If all the coils in a bifilar wound motor are brought out separately, there will be a total of eight leads, which offers the most flexibility. An eight lead stepper motor can be driven in bipolar series, bipolar parallel and unipolar modes. Many stepper motors are produced with six leads, where one lead serves as a common connection to each winding in the bifilar pair. In this case, the windings cannot be connected in parallel. Other motors have only four leads: these are not bifilar wound and therefore cannot be used with a unipolar drive. Internally, four wire motors may be manufactured with coils wound in series or in parallel; this will not be visible externally. Five-lead wire steppers are rare, and can only be used with unipolar drives.
Unipolar drives are the simplest designs and as such they offer a robust, low cost solution for many undemanding applications. The input signals to the drive are the clock (speed) and direction (clockwise or counter-clockwise) pulses. From these signals, the drive logic provides the output to control the motor. In unipolar motors, there are two identical sets of windings on each pole (“bifilar wound”), so that only one changeover switch is required. The driving current flows in only one direction through any particular motor terminal, and because not all coils are used simultaneously, the output torque is limited.
Bipolar drives can generate current flow in both directions in each motor coil, and this more efficient technique enhances performance. With bipolar designs there is only one field coil on each pole, which therefore requires two changeover switches to reverse the direction of current flow to cause the motor to move one step. The need for two changeover switches with bipolar motors requires a more complicated driving circuit, but the availability of integrated circuit designs means that this is no longer a disadvantage. Having two sets of windings provides additional flexibility, and different connection modes can be used to give alternative torque?speed characteristics. Because the whole coil is used at the same time with bipolar devices, this enables them to have higher torque and a more compact size, which has led to their increased popularity today.
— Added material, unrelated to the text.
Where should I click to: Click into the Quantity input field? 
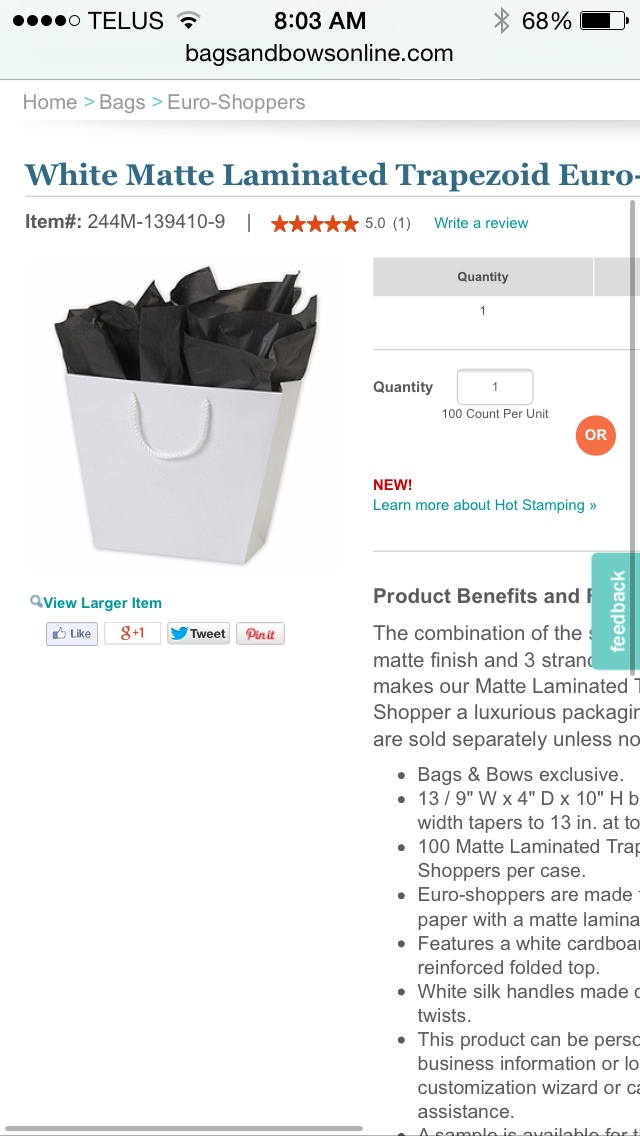(x=495, y=387)
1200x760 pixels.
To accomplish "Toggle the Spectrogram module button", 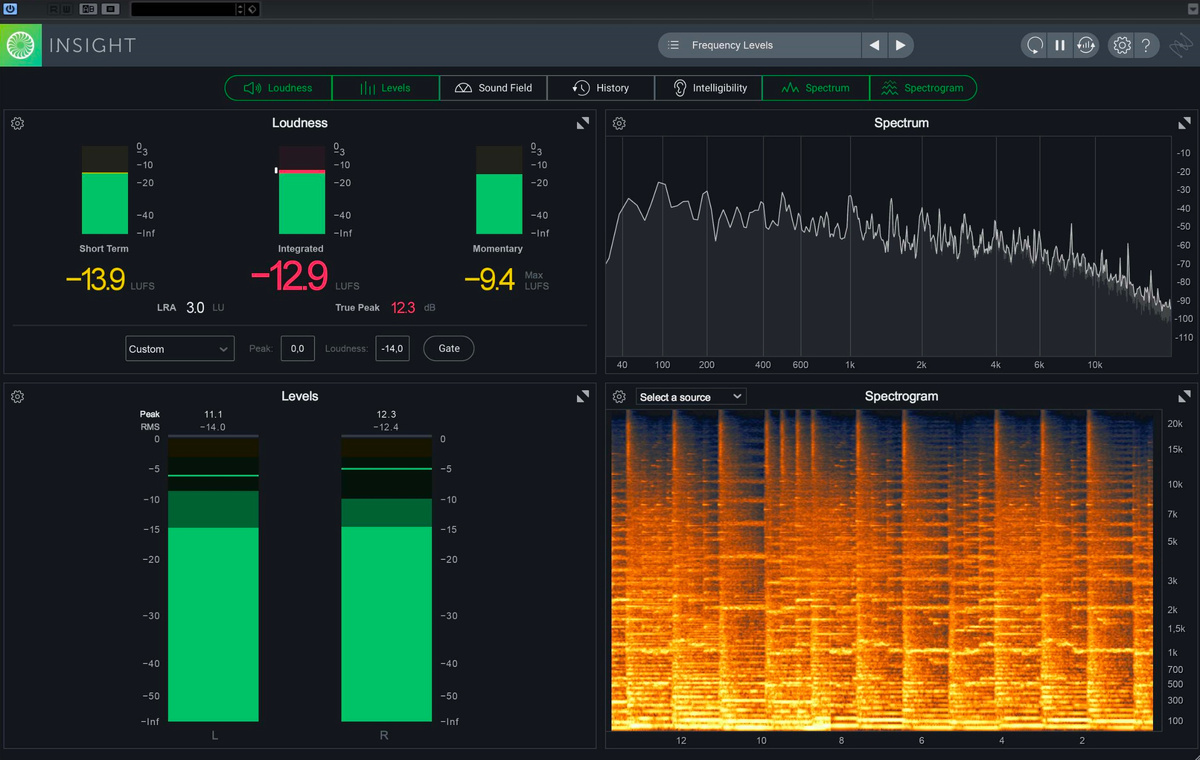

Many modern drives now offer microstepping, an electronic means of subdividing basic step angles by proportioning drive current between the windings. In some cases this may provide up to 51,200 steps per revolution, thereby offering extremely smooth rotation.
The use of DSP (digital signal processor) technology for the digital control of stepper motors offers a number of advantages over traditional microcontroller drivers. While microcontrollers are either general purpose or optimised for control functions, the strength of DSPs is that they are designed for high performance, numerically intensive tasks, which enables them to perform in software many functions that were previously carried out by expensive hardware. This leads to lower system cost, together with increased performance and power efficiency.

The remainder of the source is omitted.